Размышления тургана были нарушены голосом главного из этих непостижимых существ.
— Откуда ты знаешь наш язык? — спросил он. — Я думал, его знают только в Урюпине.
— Мой учитель — Клормак, был из Урюпина. К несчастью, он покинул этот мир, когда я был еще неразумным юношей. Тем не менее этот язык я освоил лучше других его учеников.
В ответ на его учтивую, как показалось тургану, речь вожак задумался. Потом он взглянул на Мадраху так, что тот почувствовал: главный что-то взвешивал. Возможно, его — Мадраху — жизнь сейчас лежала на чаше тех весов.
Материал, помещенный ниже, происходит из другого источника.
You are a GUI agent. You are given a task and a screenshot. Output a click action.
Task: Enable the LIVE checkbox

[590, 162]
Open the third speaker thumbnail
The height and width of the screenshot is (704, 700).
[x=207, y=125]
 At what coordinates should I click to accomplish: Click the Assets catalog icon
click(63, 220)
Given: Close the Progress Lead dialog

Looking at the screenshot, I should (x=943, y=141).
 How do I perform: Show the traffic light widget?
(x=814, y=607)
Турган внутренне напрягся, чтобы в случае необходимости принять смерть достойно. Он был обязан умереть так, чтобы об этом слагали легенды. О нем, Мадраху из рода Ромштук, будут говорить только хорошее.
Однако турган напрасно боялся. Ничего плохого с ним не случилось.
Главный только сказал ему:
— Окажи нам услугу, мы хотим отдохнуть…
— Это именно то, о чем я мечтал, — с улыбкой и наибольшим количеством смиренной радости в голосе произнес Мадраху. — Мои лучшие покои, в самом центре Люктинга, будут к вашим услугам.